Pegida-Ableger

„Bärgida“ versucht‘s noch einmal mit Protest in Berlin

Das Berliner Pendant zu Dresdener Pegida-Bewegung will erneut eine Demonstration in Mitte abhalten. Der erste Versuch war mangels Teilnehmern gescheitert. Innensenator Henkel bleibt gelassen.

Der erste Versuch war ein Flop. Aber „Bärgida“ (Berliner gegen die Islamisierung des Abendlandes) versuchen es noch einmal. Am Montag will die obskure Truppe von der Klosterstraße zum Brandenburger Tor marschieren und gegen die „zunehmende Islamisierung Deutschlands“ demonstrieren. Die Drahtzieher von „Bärgida“ sehen sich als Berliner Ableger der „Pegida“, die in Dresden allwöchentlich tausende Menschen auf die Straße bringt. Vor zwei Wochen kündigten sie erstmals eine Montagsdemonstration an, ohne sie allerdings offiziell bei der Polizei anzumelden. Ganze drei Sympathisanten fanden sich am Brandenburger Tor ein, der geplante Protest fiel mangels Teilnehmern aus.

Diesmal ist der Aufzug ganz korrekt angemeldet worden, der Veranstalter geht von 300 Teilnehmern aus, so ein Sprecher der Behörde am Sonnabend. Das offizielle Berlin demonstriert zunächst Gelassenheit. „Wir werden uns das anschauen und dann unsere Schlüsse ziehen“, sagte Innensenator Frank Henkel (CDU).
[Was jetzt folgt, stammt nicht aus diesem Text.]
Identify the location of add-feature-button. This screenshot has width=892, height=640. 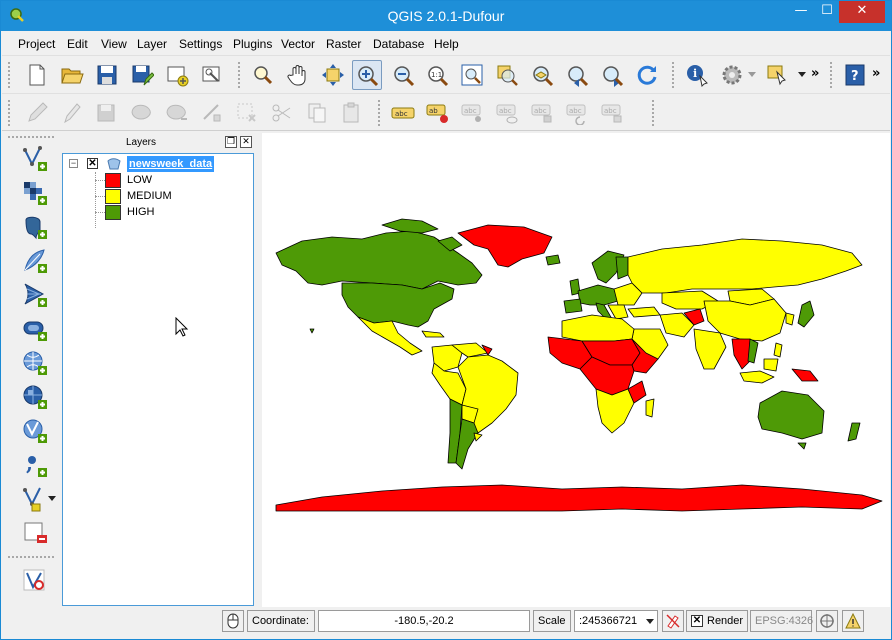
(142, 113).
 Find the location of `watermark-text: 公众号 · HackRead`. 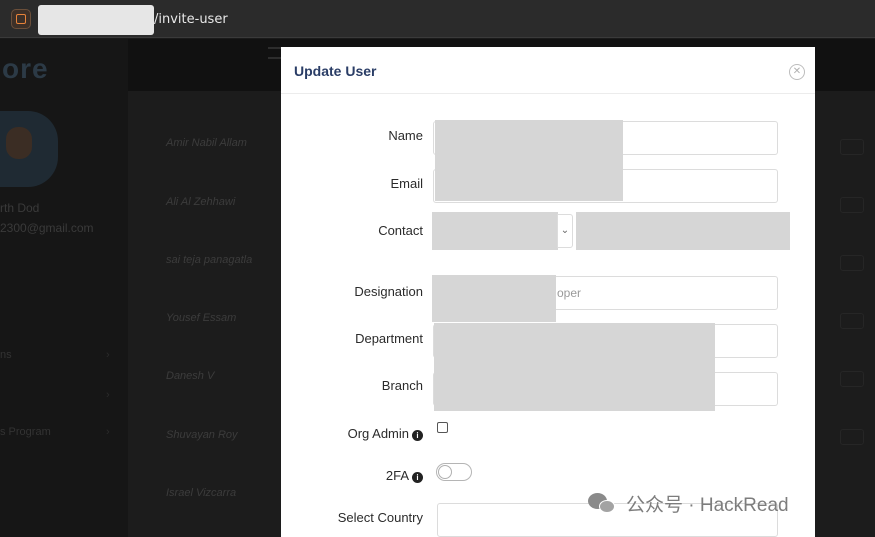

watermark-text: 公众号 · HackRead is located at coordinates (708, 506).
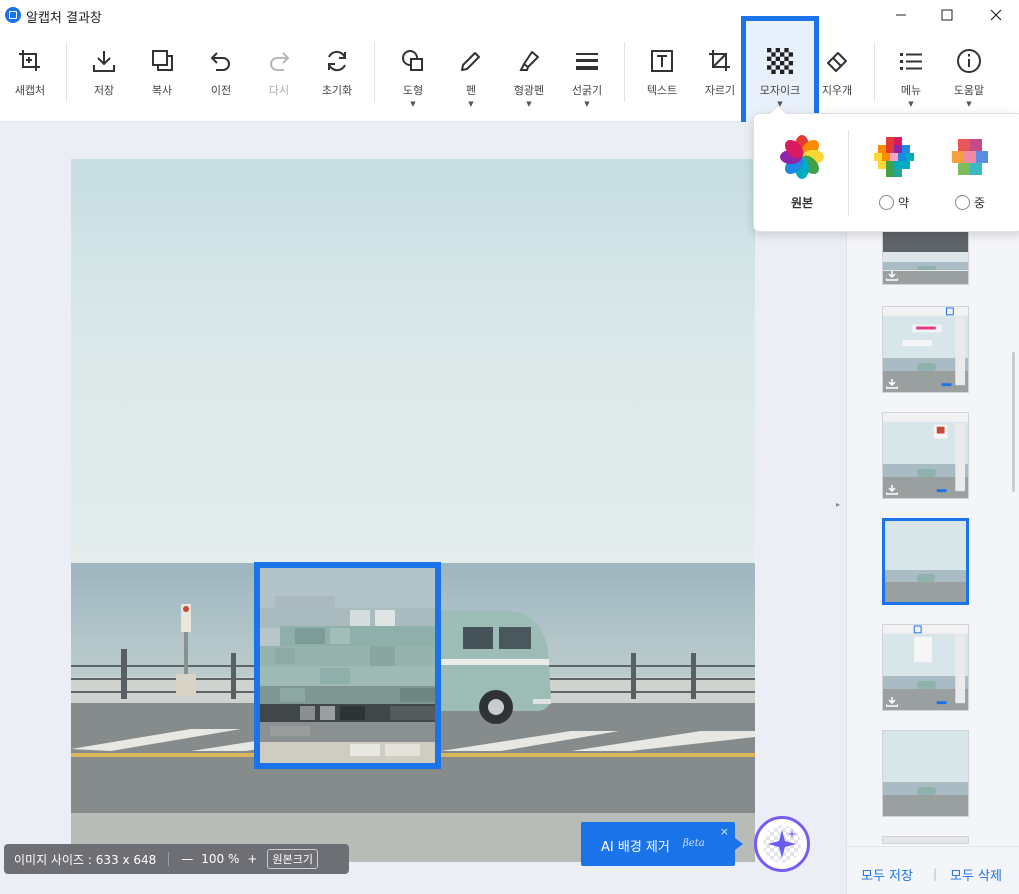  I want to click on shape-button: 도형 ▼, so click(413, 85).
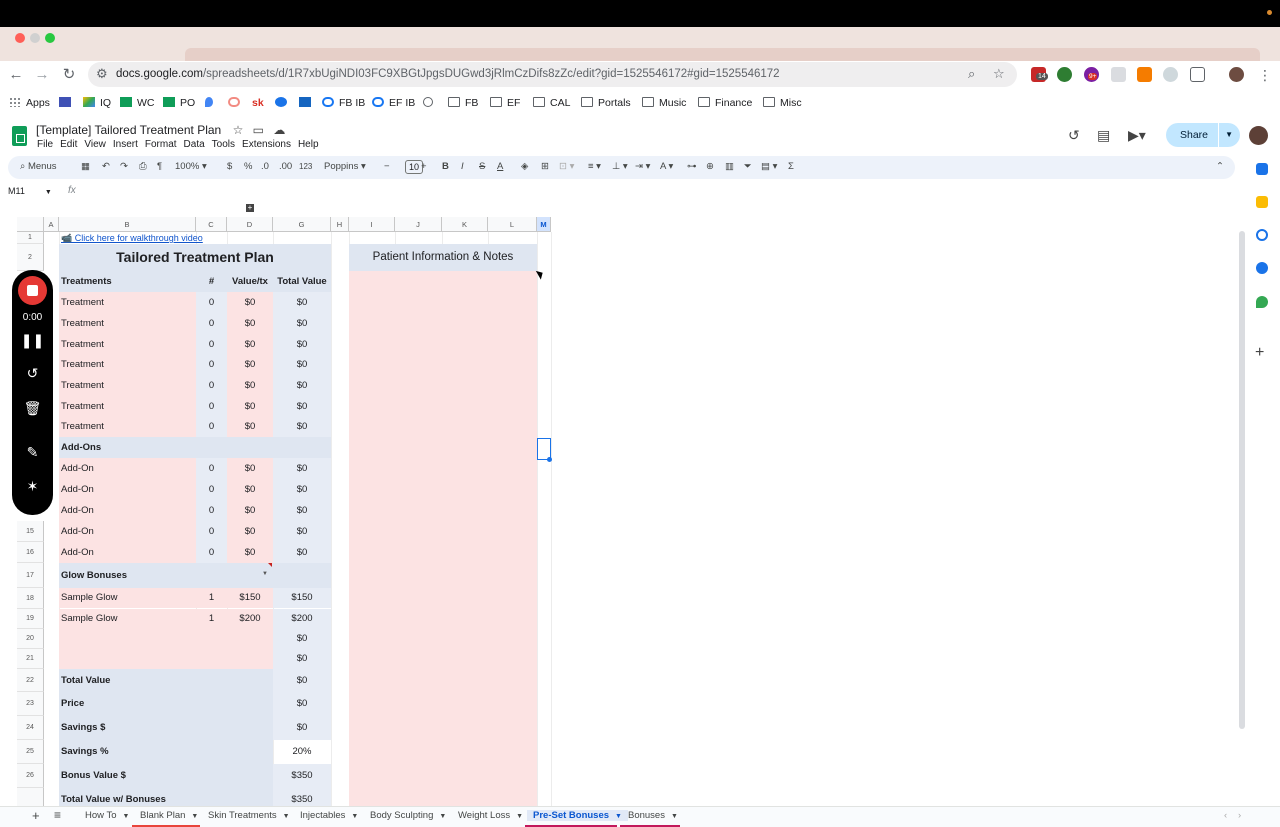 Image resolution: width=1280 pixels, height=827 pixels. What do you see at coordinates (69, 75) in the screenshot?
I see `reload-icon: ↻` at bounding box center [69, 75].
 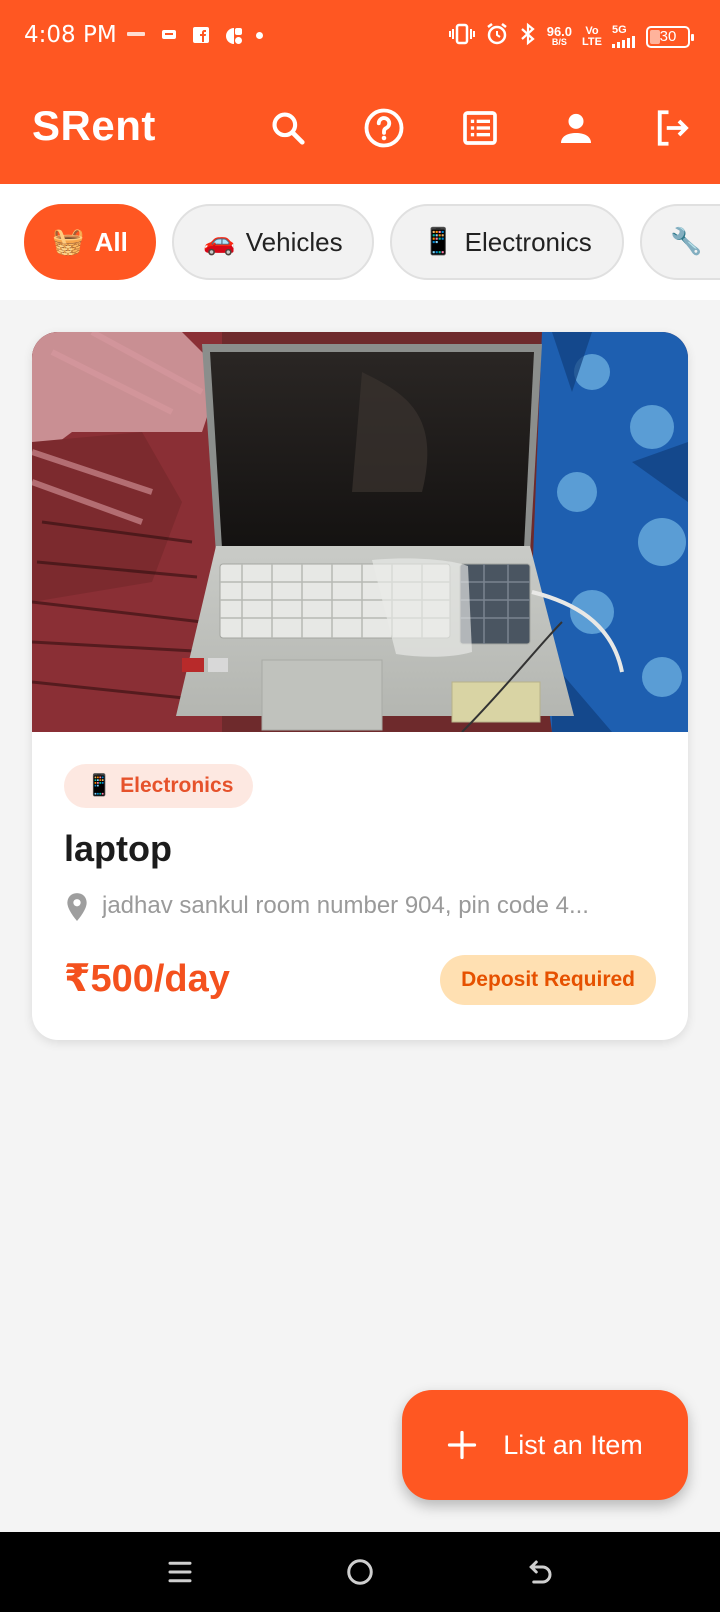 What do you see at coordinates (497, 36) in the screenshot?
I see `alarm-icon` at bounding box center [497, 36].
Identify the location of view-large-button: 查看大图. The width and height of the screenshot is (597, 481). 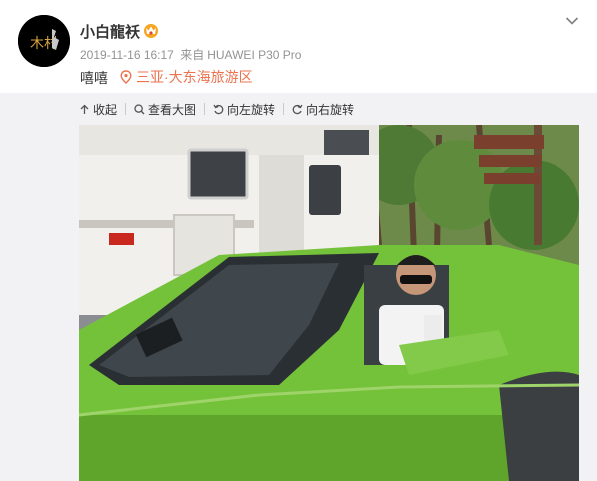
(165, 110).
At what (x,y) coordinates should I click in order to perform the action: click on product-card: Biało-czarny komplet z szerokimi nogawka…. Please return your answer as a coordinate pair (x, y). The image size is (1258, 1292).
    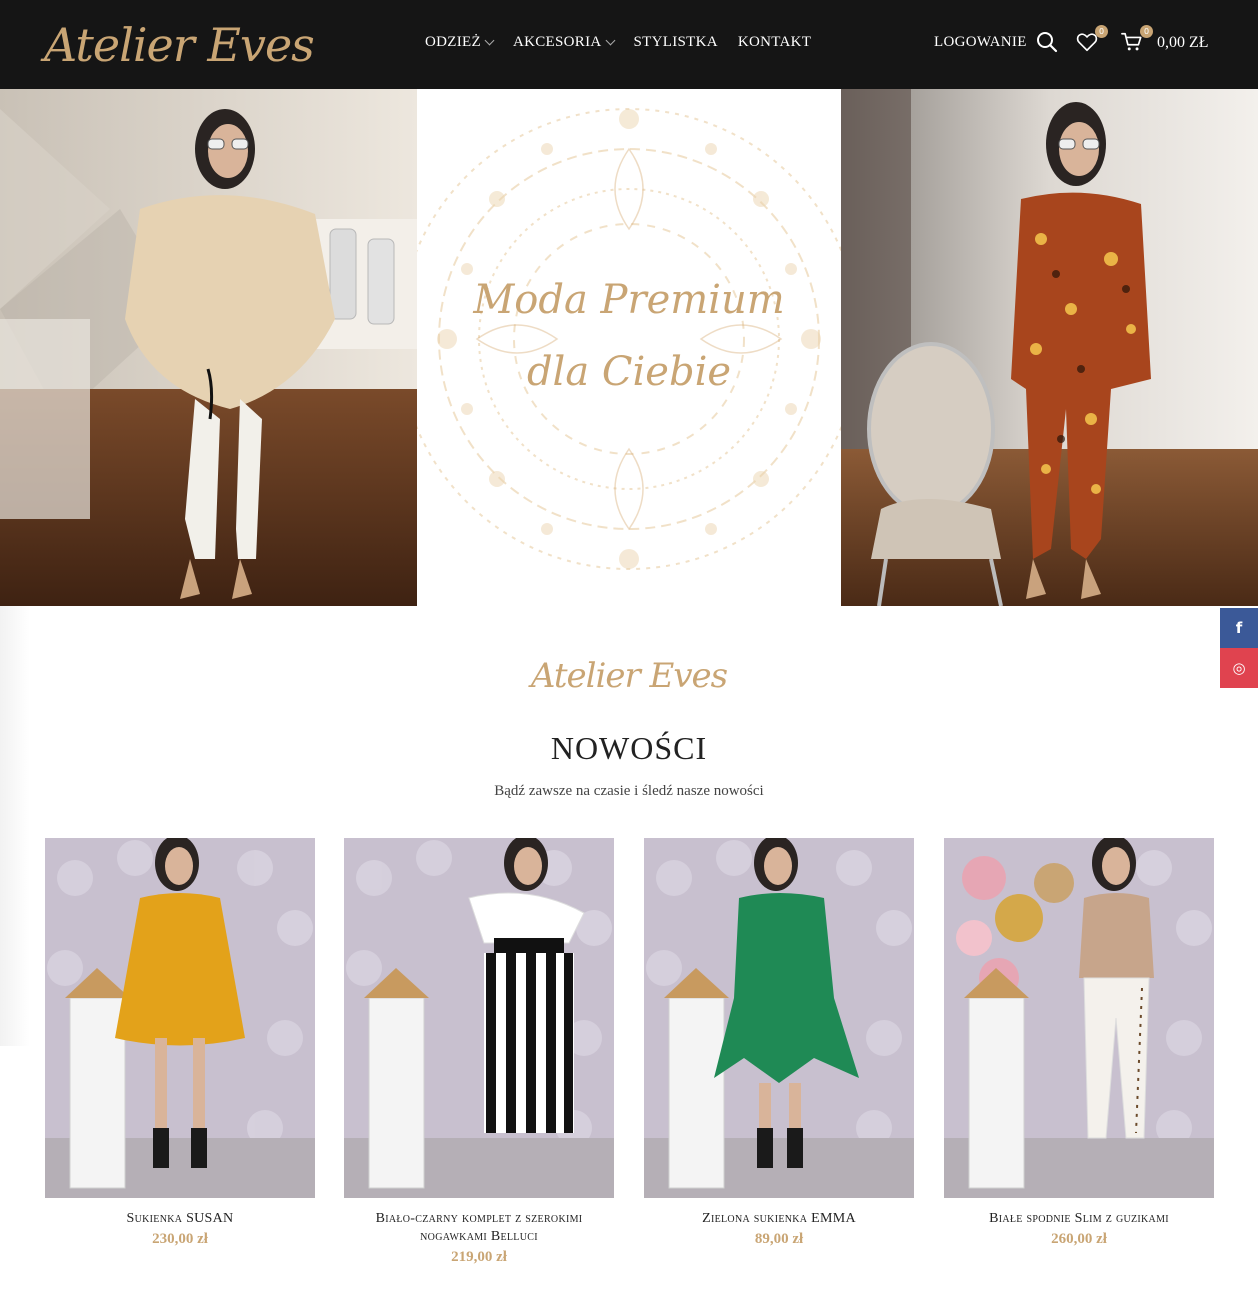
    Looking at the image, I should click on (479, 1052).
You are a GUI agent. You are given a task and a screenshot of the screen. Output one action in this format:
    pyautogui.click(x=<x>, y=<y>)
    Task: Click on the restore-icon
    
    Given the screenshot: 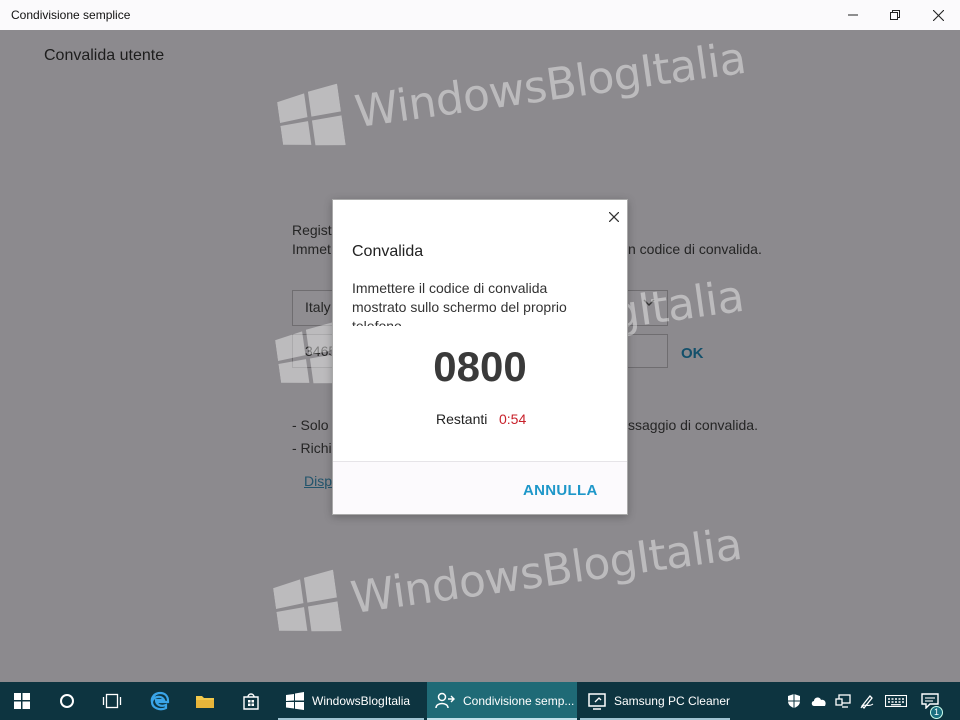 What is the action you would take?
    pyautogui.click(x=895, y=15)
    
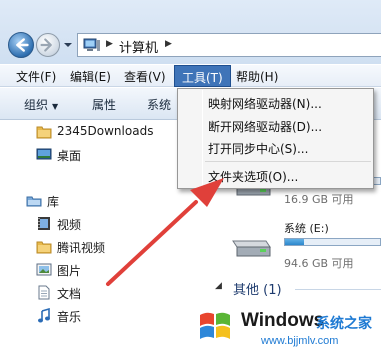  Describe the element at coordinates (300, 341) in the screenshot. I see `watermark-url: www.bjjmlv.com` at that location.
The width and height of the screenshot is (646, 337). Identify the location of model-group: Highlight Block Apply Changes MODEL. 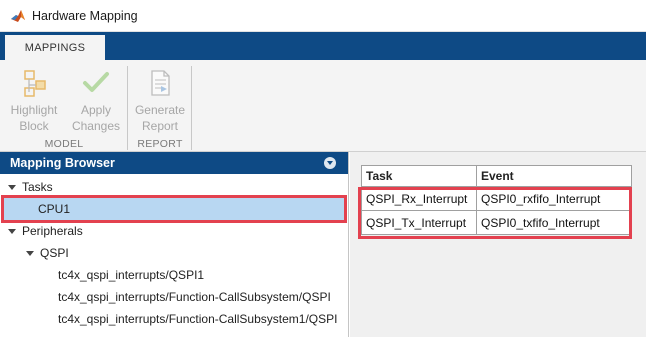
(64, 108).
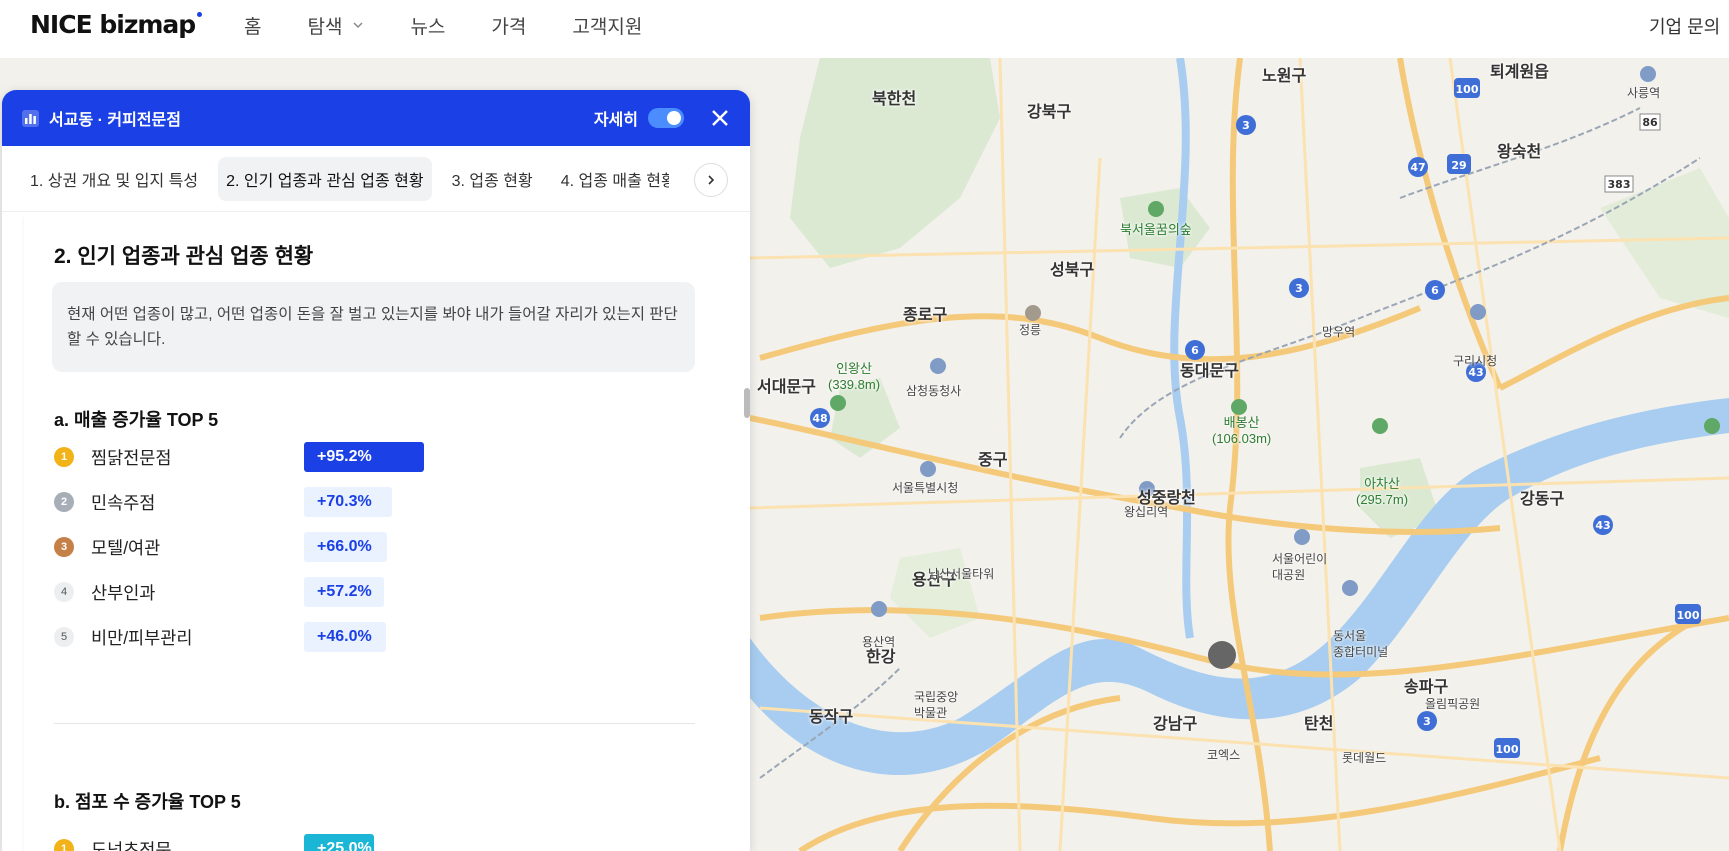 Image resolution: width=1729 pixels, height=851 pixels. What do you see at coordinates (786, 388) in the screenshot?
I see `map-label-seodaemun: 서대문구` at bounding box center [786, 388].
Nicht ganz so gelassen geht man beim Verfassungsschutz mit dem geplanten Aufmarsch um. „An diesem und womöglich auch an weiteren Montagen wird sich zeigen, ob es den Initiatoren auch in Berlin gelingt, Großveranstaltungen wie in Dresden zu etablieren, oder ob die ganze Geschichte im Sande verläuft“, sagte ein Verfassungsschützer.

Hinter „Bärgida“ steckt die Gruppe „Patrioten e.V“. Deren Hauptakteur ist der 60-jährige Karl S. aus Reinickendorf. Er saß einst für die CDU in der Pankower Bezirksverordnetenversammlung und war nach seinem Parteiaustritt in mehreren rechten Splittergruppen aktiv, bevor er die „Patrioten“ gründete. Bislang entfaltet die Gruppe vor allem im Internet und den sozialen Netzwerken rege Aktivitäten.

Gewaltbereite Gruppe

Auch die Berliner Polizei bereitet sich auf den Montag vor. Und das nicht nur wegen „Bärgida“, sondern auch wegen der zahlreichen Aufrufe zu Gegendemonstrationen. Ausschreitungen können nicht ausgeschlossen werden, denn die Anmeldungen kommen nicht nur von friedlichen Demonstranten aus der linken Szene.

Es sind auch gewaltbereite Gruppen darunter, vor allem Neugründungen, in denen Linksradikale nach der Auflösung mehrerer autonomer Gruppen im vergangenen Jahr eine Heimat fanden. Diese zeichnen sich nach Einschätzung des Verfassungsschutzes durch eine hohe Militanz aus, rufen offen zu Gewalt auf und werden von den Behörden auch für den starken Anstieg linksextremer Gewalttaten im ersten Halbjahr 2014 verantwortlich gemacht.